Da qui l'invito di Coldiretti Impresapesca a sostenere la filiera ittica made in Italy acquistando direttamente dai produttori o nei mercati ittici a km zero, a partire da quelli di Campagna Amica. In questo modo si porta in tavola un prodotto di alta qualità, come le triglie, ad un giusto prezzo, sostenendo i pescatori italiani e aiutando l'ambiente, poiché il pesce a km zero non deve percorrere lunghi tratti prima di arrivare nel piatto.

Commenti

magnum357

Sab, 08/10/2016 - 18:38

Le importazioni massicce di pescato di qualità veramente scadente sono la causa di questa stato di crisi.
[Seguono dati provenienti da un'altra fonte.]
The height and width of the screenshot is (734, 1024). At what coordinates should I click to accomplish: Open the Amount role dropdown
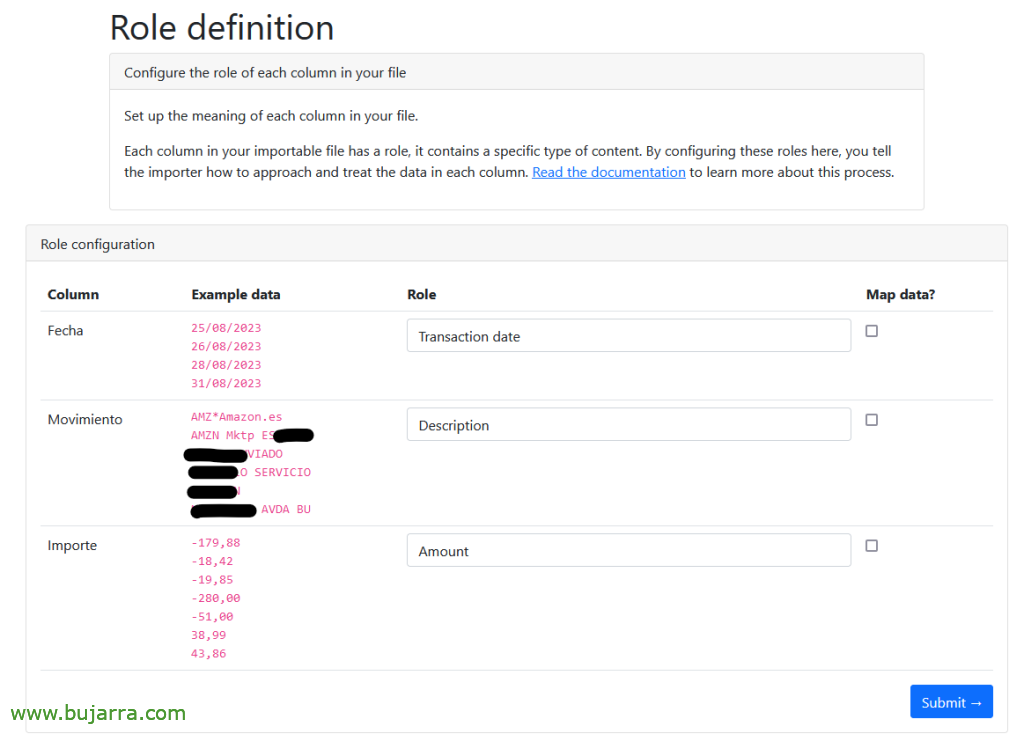click(x=628, y=551)
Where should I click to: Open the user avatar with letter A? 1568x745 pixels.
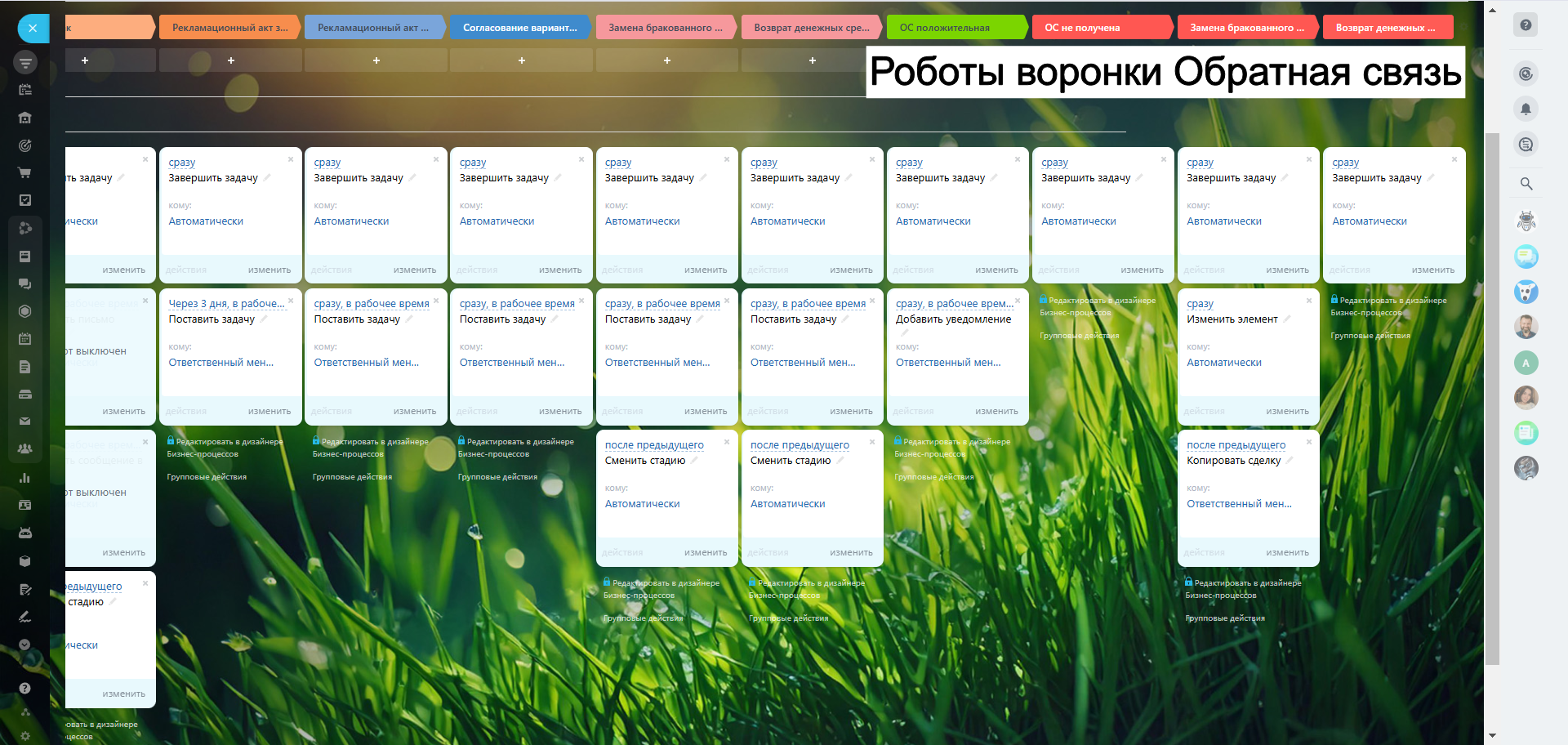pyautogui.click(x=1526, y=363)
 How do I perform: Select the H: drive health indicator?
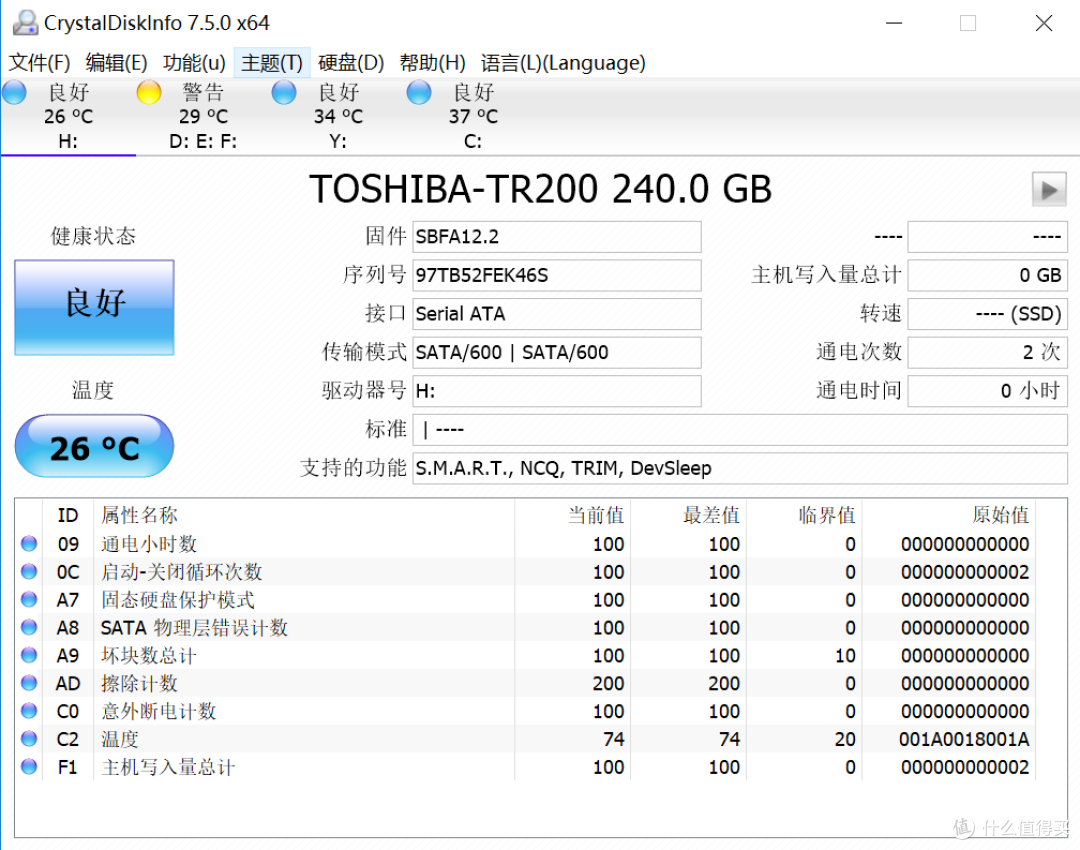tap(14, 92)
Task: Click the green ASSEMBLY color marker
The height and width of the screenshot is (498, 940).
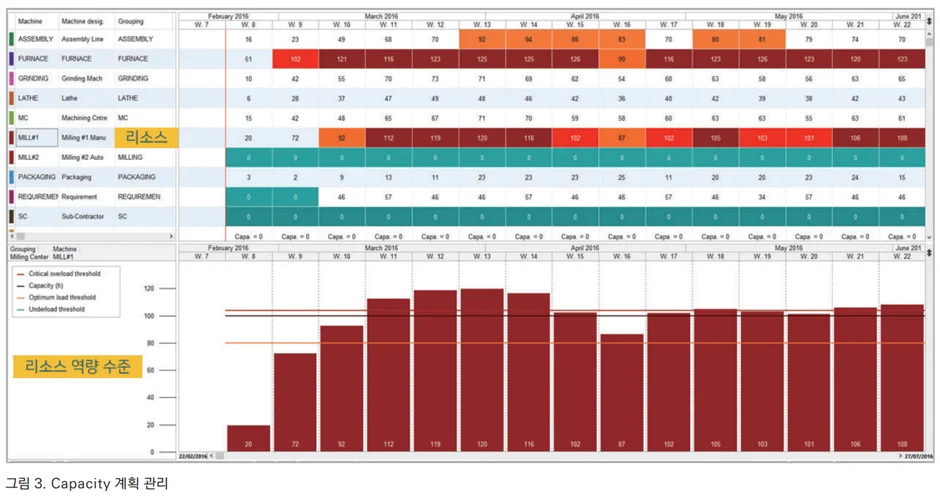Action: click(11, 39)
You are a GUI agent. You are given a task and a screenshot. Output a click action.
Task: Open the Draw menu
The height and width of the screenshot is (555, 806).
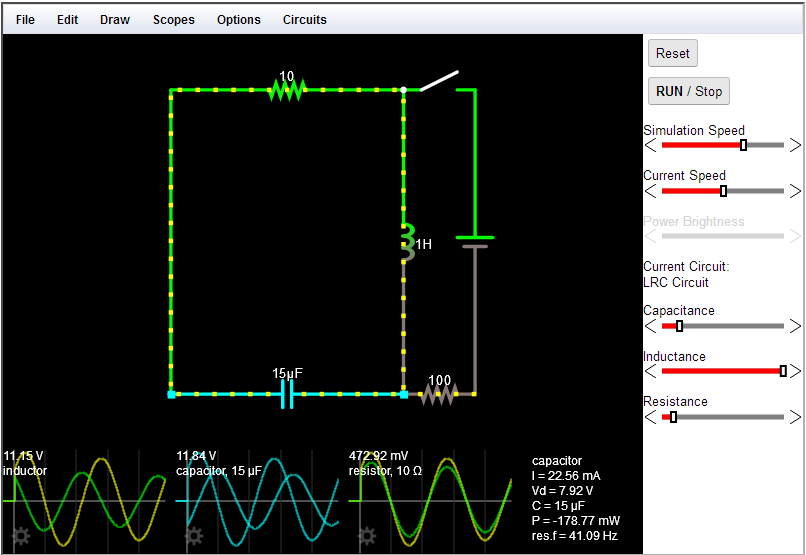tap(115, 20)
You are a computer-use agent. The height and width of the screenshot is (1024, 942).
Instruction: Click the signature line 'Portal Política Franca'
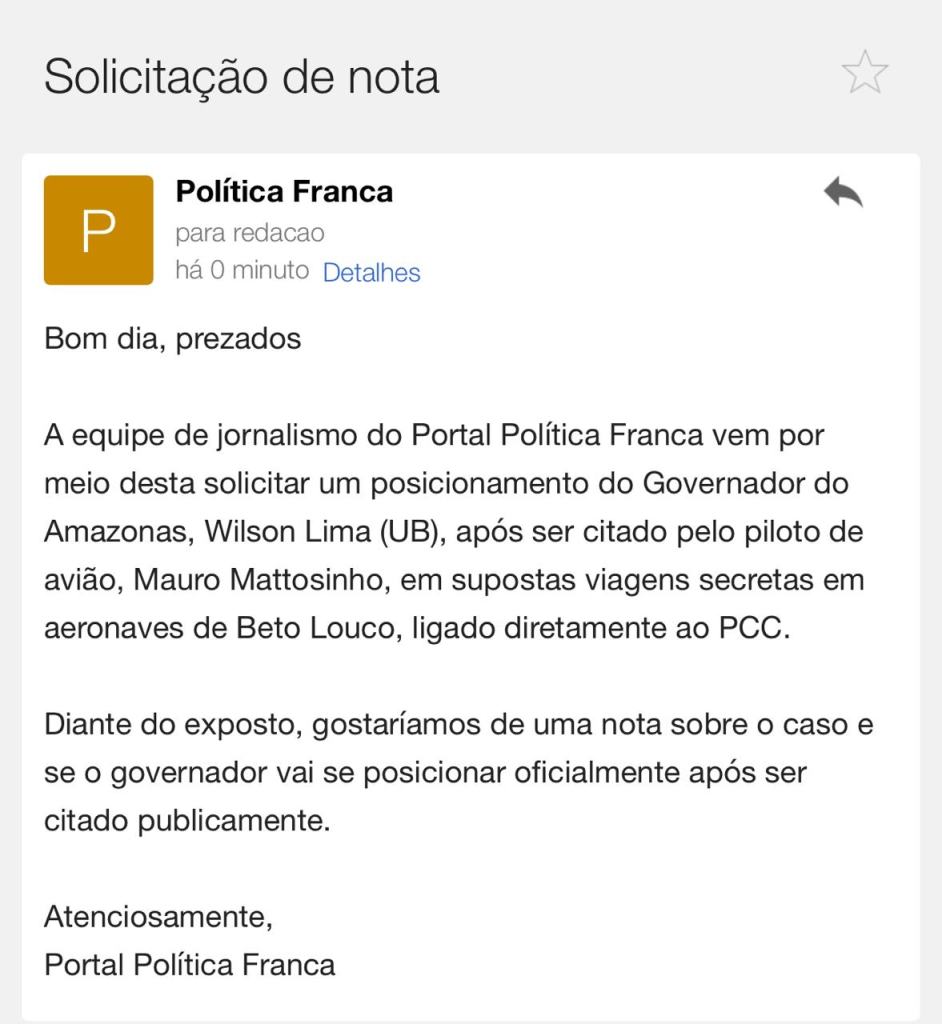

I vari governi prodi, Monti, Letta e renzi hanno favorito tale situazione in sede comunitaria con l'abolizione dei dazi doganali !!! meditate gente meditate, un motivo in più per mandare a casa il governo renxie con un bel NOOOOOOO al referendum !!!!!!

aldoroma

Sab, 08/10/2016 - 19:26

ai pescatori la miseria nella pescheria sembra che compro ORO.

BiBi39

Dom, 09/10/2016 - 01:56

Ma possibile che le triglie vengano pagate al pescatore dieci centesimi,ovvero "euro 0,1" al chilo?

umberto nordio

Dom, 09/10/2016 - 06:42

E i banchi delle pescherie sono pieni di schifezze come il pangasio o il persico africano.

cicero08

Dom, 09/10/2016 - 08:28

politica, come sempre, miope: Controlli quasi assenti e mediati dalle solite italiche connivenze...

ohibò44

Dom, 09/10/2016 - 13:20

per favore ditelo ai supermercati, non se ne sono accorti !!!

Ritratto di Euterpe

Euterpe

Dom, 09/10/2016 - 13:47

--La Coldiretti si è schierata per il sì al referendum, che implicitamente è un esprimere valutazione positiva per l'operato del governo non solo nel campo della riforma costituzionale. E adesso denuncia? E' solo un fatto formale, un gettare fumo negli occhi, perché sa bene che le politiche sinora adottate nel settore della produzione alimentare sono dannose, mirano solo ad impoverire gli addetti ai lavori e a distruggere l'economia italiana.